SMRT CEO Neo Kian Hong who was newly-appointed in August this year has gone to the state media to backstab his predecessor Desmond Kuek, blaming him for persistent train breakdowns.
The former army general told state media reporters that he did not find any “cultural issues” that led to the poor performance of SMRT:
“The ‘deep-seated cultural issues’ of human error or failure characterised by Desmond Kuek do not exist within the SMRT. Based on my experience, our people want to do well. I do not agree with the term (deep-seated cultural issues), because that’s not my experience when I engage with the ground.”
SMRT CEO Neo Kian Hong then claimed that Desmond Kuek’s poor leadership led to the persistent train breakdowns:
“To ensure staff perform, it takes good leadership as well as engagement with the ground…In some militaries, they use this term – there are no poor soldiers, there are only poor leaders. This is a team sport.

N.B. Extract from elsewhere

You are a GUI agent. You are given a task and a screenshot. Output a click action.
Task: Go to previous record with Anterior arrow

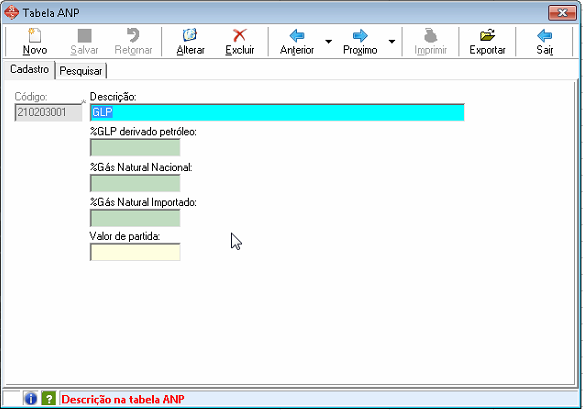[297, 36]
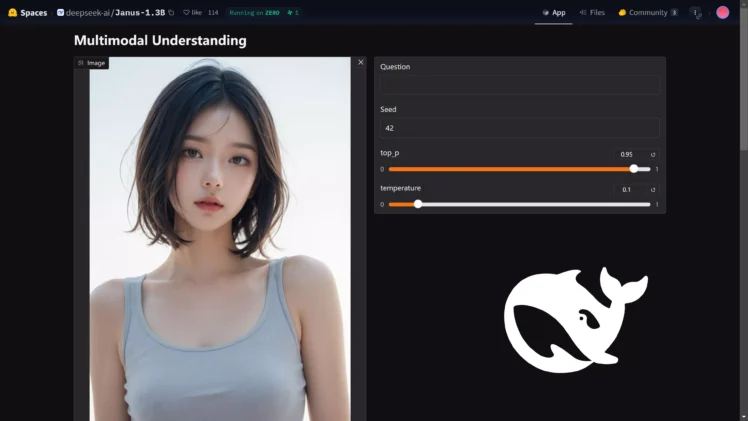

The whole organisation is required.”
A year ago in October, former SMRT CEO Desmond Kuek faulted his employees, citing “cultural issues”, for a train tunnel flooding resulted from falsification of maintenance work:
“Much progress has been made with the inculcation of a positive work culture in the workforce, but there remain some deep-seated cultural issues within the company that has needed more time than anticipated to root out. Indeed, many of our major disruptions in the past have been attributed in some part, or all, to human error or failure. We regret that this is so.”
The former chief of defence was given the SMRT CEO profile in 2012, but he was subsequently fired less than 6 years in the job. In Desmond Kuek’s replacement, the PAP dictatorship appointed another chief of defence, Neo Kian Hong.
SMRT Neo Kian Hong was giving a townhall speech to his employees yesterday (Nov 16), and the former army general came out with his own formula, known as the MKBF, claiming that rail reliability is now 3 times more reliable:
“SMRT’s Mean Kilometre Between Failure (MKBF) figure, which is an indication of rail reliability, was 181,000 for the entire MRT network last year. It is currently 661,000 and we are on track to achieve the 1 million benchmark set by 2020.”
The MKBF formula is a lopsided formula devised by the Singapore government to give a fake impression that rail reliability has improved. There is no transparency on how the variables were calculated, nor were there any appendix showing the dates and extent of train breakdowns. The government’s MKBF measurement cannot be fact-checked against other sources like news reports.
There has been numerous incidents where a train breakdown is not registered by SMRT or the government, and simply swept aside as a “project-related” or “delay” issue. Train delays are also usually dishonestly under-reported, and in some cases, not even reported by the authorities at all.